Más allá de esta parafernalia, se nos escamotea la visión directa. Acostumbrados a que todo pase en tiempo real ante nuestros ojos, la verosimilitud para nosotros es que lo real se convierta en imagen, la verdad es el streaming. Sin embargo, en Ucrania los hechos se muestran en diferido, y Rusia es un agujero negro informativo. Las imágenes, excepto la voladura del puente de Crimea, llegan tarde, interpretadas por el relato ideológico. En este sentido, esta es una guerra antigua, no transmoderna, lo que induce a la desconfianza.

Creíamos que las guerras reales, sangrientas, no ocurrían ya en Europa, sino en zonas más o menos primitivas. Sin embargo, hemos abandonado el espacio bélico disuasorio, virtual, de guerra quirúrgica. Esta es una guerra anacrónica, nos retorna a la Guerra Fría, boicotea la información, no se retransmite, nos devuelve a los muertos en las cunetas y en las fosas comunes. Y si Putin emplea ahora la amenaza nuclear, lo hace a destiempo, a la desesperada, con los cadáveres hasta las rodillas, con una lógica no quirúrgica sino de morgue. Lo que no obsta para un segundo Hiroshima.

Zelenski fue un héroe por no huir, esta fue su primera caracterización como personaje. A partir de ahí comenzó su representación. Desempolvó los valores vetustos que creíamos solo presentes en himnos militares y películas bélicas y westerns de los años cincuenta: valentía, heroicidad, defensa de la patria, gallardía viril, legitimidad moral, resistencia hasta la muerte.

● **MATERIAL DE APOYO**:
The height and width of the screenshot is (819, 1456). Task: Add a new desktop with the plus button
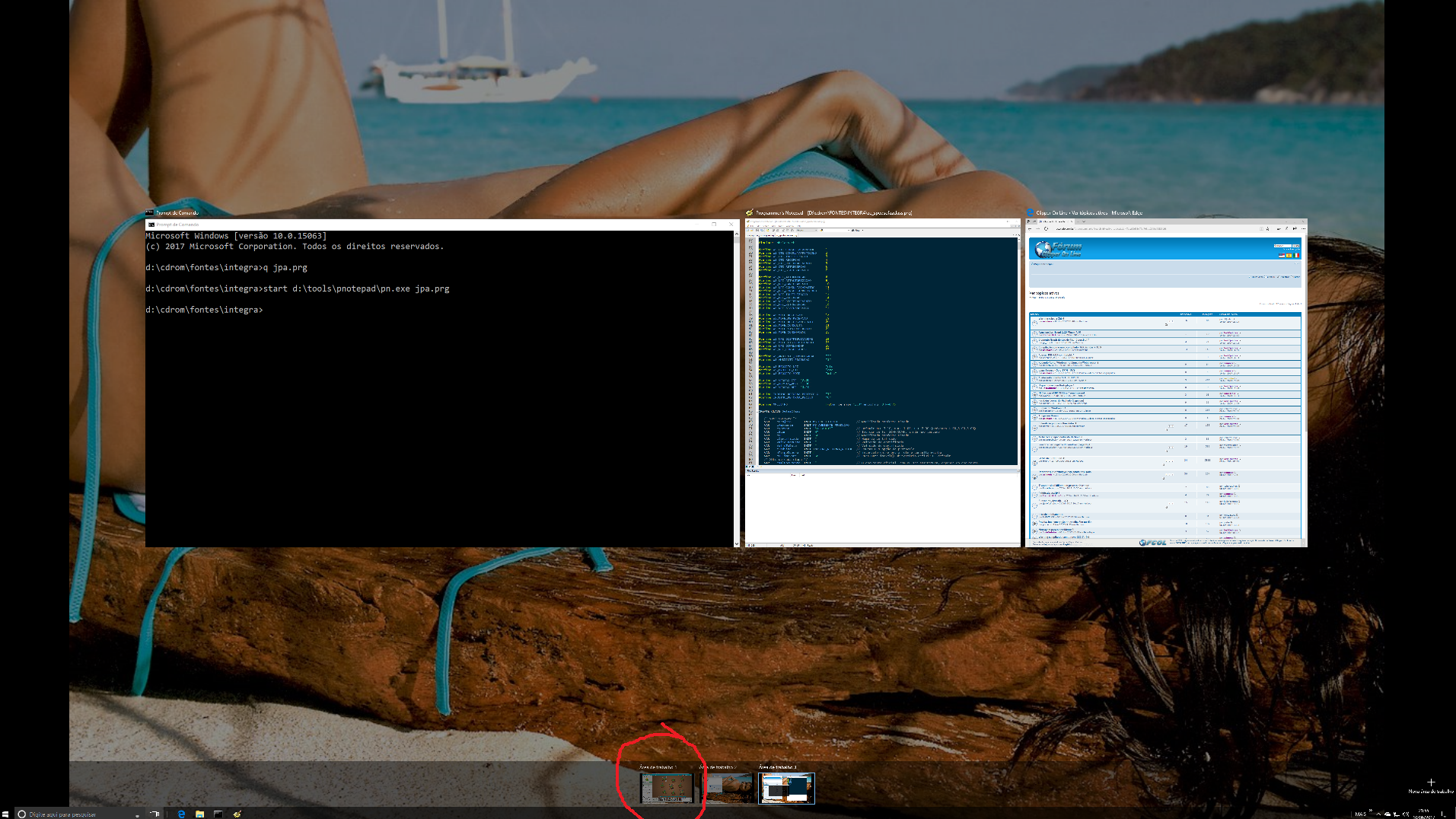point(1430,782)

● **QUÉ HAY QUE HACER**: Copia de nuevo, completo y sin ningún cambio, el texto de arriba sobre la guerra en Ucrania.

● **RESPUESTA**:
Más allá de esta parafernalia, se nos escamotea la visión directa. Acostumbrados a que todo pase en tiempo real ante nuestros ojos, la verosimilitud para nosotros es que lo real se convierta en imagen, la verdad es el streaming. Sin embargo, en Ucrania los hechos se muestran en diferido, y Rusia es un agujero negro informativo. Las imágenes, excepto la voladura del puente de Crimea, llegan tarde, interpretadas por el relato ideológico. En este sentido, esta es una guerra antigua, no transmoderna, lo que induce a la desconfianza.

Creíamos que las guerras reales, sangrientas, no ocurrían ya en Europa, sino en zonas más o menos primitivas. Sin embargo, hemos abandonado el espacio bélico disuasorio, virtual, de guerra quirúrgica. Esta es una guerra anacrónica, nos retorna a la Guerra Fría, boicotea la información, no se retransmite, nos devuelve a los muertos en las cunetas y en las fosas comunes. Y si Putin emplea ahora la amenaza nuclear, lo hace a destiempo, a la desesperada, con los cadáveres hasta las rodillas, con una lógica no quirúrgica sino de morgue. Lo que no obsta para un segundo Hiroshima.

Zelenski fue un héroe por no huir, esta fue su primera caracterización como personaje. A partir de ahí comenzó su representación. Desempolvó los valores vetustos que creíamos solo presentes en himnos militares y películas bélicas y westerns de los años cincuenta: valentía, heroicidad, defensa de la patria, gallardía viril, legitimidad moral, resistencia hasta la muerte.